From the outside, firms can look like the most beautiful, equitable, inclusive places, but in reality, there are major systemic issues related to race, gender, country of origin, religion, you name it. The veneer covers a whole multitude of problems. I have lived it, and I have seen it in every client we’ve had. It has informed what we do now.
And if you are committed to lip service but not to the hard work of real change, I’d say just forget about it. You are wasting energy and time and money for no reason other than checking a box and creating some feel-good moments. It’s just not nearly enough.
What has 2020, the pandemic and calls for more racial equality, demonstrated about the continuingly evolving needs for employees? What can organizations do to support their employees during such a stressful time?
That has a variety of answers. The pandemic has given us a very unique opportunity to see into the lives of our employees and the day-to-day challenges they face in a way we have never had in the past. The separation of professional life and personal life is gone.
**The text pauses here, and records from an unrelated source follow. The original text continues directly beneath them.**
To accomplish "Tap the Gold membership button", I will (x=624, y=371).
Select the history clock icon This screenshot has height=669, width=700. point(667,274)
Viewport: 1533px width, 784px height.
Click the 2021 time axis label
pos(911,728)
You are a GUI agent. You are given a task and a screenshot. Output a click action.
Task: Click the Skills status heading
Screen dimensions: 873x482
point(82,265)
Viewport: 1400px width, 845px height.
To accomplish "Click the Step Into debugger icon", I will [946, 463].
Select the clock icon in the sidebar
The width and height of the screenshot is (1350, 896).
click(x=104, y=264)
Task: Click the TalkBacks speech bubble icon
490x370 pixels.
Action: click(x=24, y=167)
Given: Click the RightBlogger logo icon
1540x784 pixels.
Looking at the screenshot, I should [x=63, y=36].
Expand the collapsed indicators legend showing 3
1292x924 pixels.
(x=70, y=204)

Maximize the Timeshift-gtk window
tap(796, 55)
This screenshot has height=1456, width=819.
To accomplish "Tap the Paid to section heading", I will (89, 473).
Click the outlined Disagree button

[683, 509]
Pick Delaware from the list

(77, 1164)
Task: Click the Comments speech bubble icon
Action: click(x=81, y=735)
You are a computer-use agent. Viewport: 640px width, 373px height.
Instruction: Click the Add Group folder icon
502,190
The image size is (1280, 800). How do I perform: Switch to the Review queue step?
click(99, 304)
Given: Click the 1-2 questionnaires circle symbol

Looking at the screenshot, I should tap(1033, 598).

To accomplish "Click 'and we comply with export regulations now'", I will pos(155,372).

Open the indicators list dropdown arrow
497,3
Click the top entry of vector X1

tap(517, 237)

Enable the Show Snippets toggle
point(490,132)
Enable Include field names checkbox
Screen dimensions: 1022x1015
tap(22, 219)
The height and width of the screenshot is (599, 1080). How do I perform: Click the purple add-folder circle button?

We have the opportunity as leaders to have a more intimate understanding of our people. The challenge right now is that leaders have never had to inspire and support teams in this kind of enmeshment of the personal and professional before.
“The challenge right now is that leaders have never had to inspire and support teams in this kind of enmeshment of the personal and professional before.”
They are not fully equipped to do so yet. And by contrast, our people are needing more support than ever before as they figure out how to navigate this new paradigm successfully. My advice is to give each other some grace to figure it out. Increase your levels of engagement with employees to see how you can support them and understand at a deeper level what they may need from you. Create new ways of connecting, mentoring, educating, leading.
On the racial equity side, companies are getting a lot of enlightenment on the topic than they ever had before. They are more fully understanding the need for equity in every thread of how an organization runs and how it impacts all of our stakeholders: employees, vendors, clients, leaders, industries. It is both a giant wake-up call and a time for enlightenment, focus, and real change.
The other great impetus is that younger people, regardless of identities, are demanding real change, and I do not believe it will fade away. People are willing to get uncomfortable not understanding and not knowing how to fix it all, which is a great place for us to dig in and get it done.